──────── Excerpt ────────

Self Directed IRA Investing

What Is a Self-Directed IRA?

A self-directed IRA is an individual retirement account that gives you complete control over your investment choices. Unlike other IRAs, you’re not limited to stocks, bonds, or mutual funds.

This means you can take advantage of investing in alternative assets – such as real estate with your self-directed retirement account.

What are the benefits of a self-directed IRA?

Increase the potential for growth

Opening a self-directed retirement account gives you the freedom to invest in almost any type of asset – meaning you have more flexibility in the amount of risk you take on and more potential for a higher rate of return.

Take control of your own financial future

Put your knowledge and expertise of a particular industry or niche to good use. Make investment decisions based on what you know and understand to grow your retirement savings.

Protect your wealth against economic fluctuations

The ability to diversify your portfolio by investing in alternative assets such as real estate can act as a hedge against market fluctuations and volatility.

Grow your savings in a tax-advantaged account

Investing over time in a self-directed IRA that allows for tax-deferred or tax-free growth can significantly affect future wealth positively.

Funding Your IRA for Real Estate Purchase

There are several ways to approach investing in real estate with your retirement funds. Here are a few examples:

Direct Purchase

A direct investment involves purchasing a physical property and collecting the income generated within your self-directed retirement account. It is the simplest and quickest way to use liquid assets in your retirement account. Your IRA pays cash for the investment property and holds title to the property. Rules about prohibited transactions apply to direct real estate investments. Please make sure you understand these rules to avoid potentially significant tax penalties.

Partnering IRAs

You can partner your IRA with personal funds or other IRA funds. You can also partner with other people’s IRAs or their personal funds. You divide the investment according to each investor’s contribution. This will also split the profits and expenses for the investment, with each investor securing a percentage of the expense or return.

──────── Given material ────────

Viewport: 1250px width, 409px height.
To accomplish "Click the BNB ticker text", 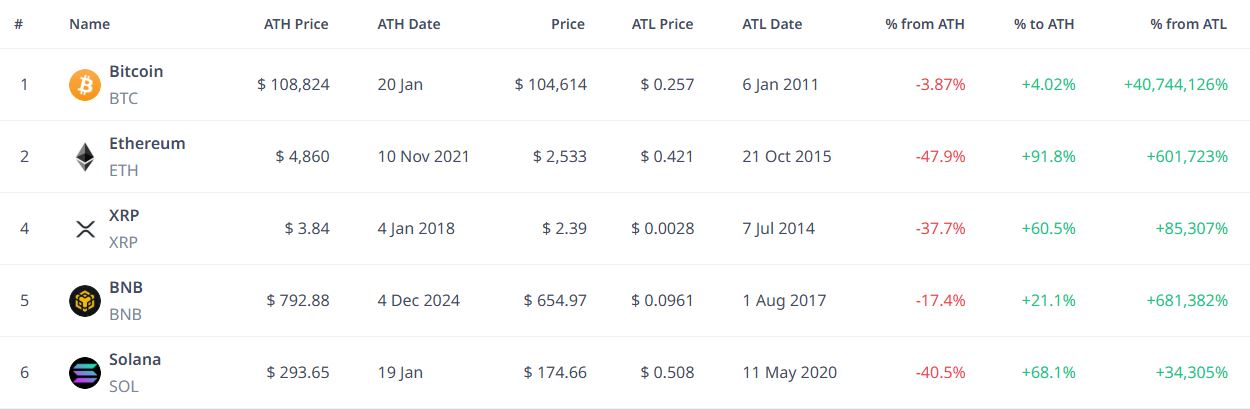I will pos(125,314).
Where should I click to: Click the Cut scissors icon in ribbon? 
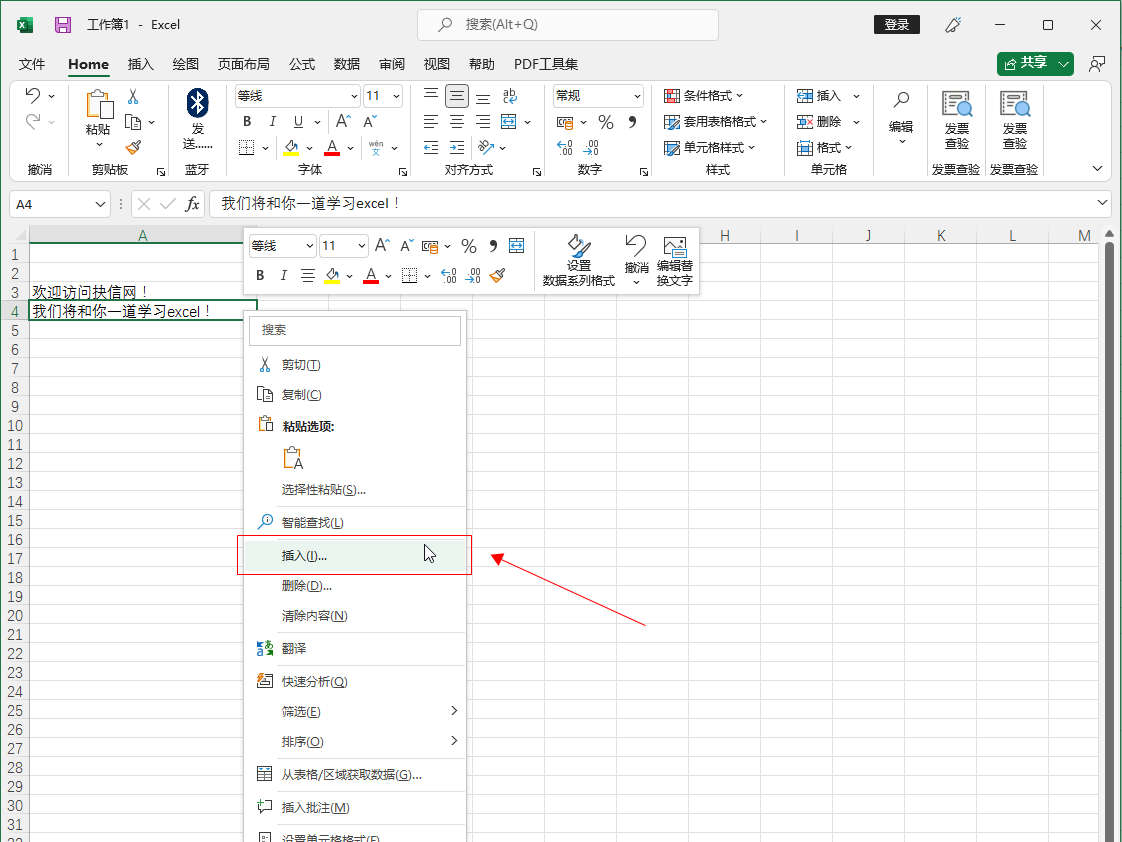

────────

▸ Tasks to complete:
A. According to the self-directed IRA text, why should an investor understand the prohibited transaction rules before making a direct real estate purchase? Answer in one to three sentences.
B. Transcribe the passage of the self-directed IRA text starting with "This means you" and going on through "your retirement savings.".
C. Write the next part of the self-directed IRA text, picking up right after its last sentence on partnering IRAs.
The data plays no part in this work.

▸ Task-by-task answers:
A. Prohibited transaction rules apply to direct real estate investments. Understanding them helps the investor avoid potentially significant tax penalties.

B.
This means you can take advantage of investing in alternative assets – such as real estate with your self-directed retirement account.

What are the benefits of a self-directed IRA?

Increase the potential for growth

Opening a self-directed retirement account gives you the freedom to invest in almost any type of asset – meaning you have more flexibility in the amount of risk you take on and more potential for a higher rate of return.

Take control of your own financial future

Put your knowledge and expertise of a particular industry or niche to good use. Make investment decisions based on what you know and understand to grow your retirement savings.

C.
Leveraging

Your IRA borrows money to purchase a property with a non-recourse loan and the leveraged property is held in your IRA. This sort of credit cannot be obtained by going through traditional means.

LLC

A limited liability company, or LLC, is an entity often formed and used to purchase real estate in an individual’s IRA using IRA assets as a funding source. The IRA holds an interest in an LLC. The title of the property is held in the name of the LLC. For more information on LLCs.

Running Out of Funds

If there is insufficient cash to cover property expenses, you, as the IRA holder, have the option to rent the property, transfer funds from another IRA, make a contribution, or liquidate other IRA assets to pay the expenses.

Real Estate IRA Purchasing

How Investing in Real Estate with an IRA Works

In a Real Estate IRA, the property becomes an asset of your IRA. This means your IRA owns it. You do not own it, personally, nor can you use it for personal reasons. It’s important to stress that since the IRA directly owns the asset, the IRA holder cannot benefit from the asset. You, as the account holder, cannot live in the property or use it as a vacation home, for example. The property is held for the exclusive benefit of the IRA. Also, your IRA cannot purchase a property from you or any disqualified person.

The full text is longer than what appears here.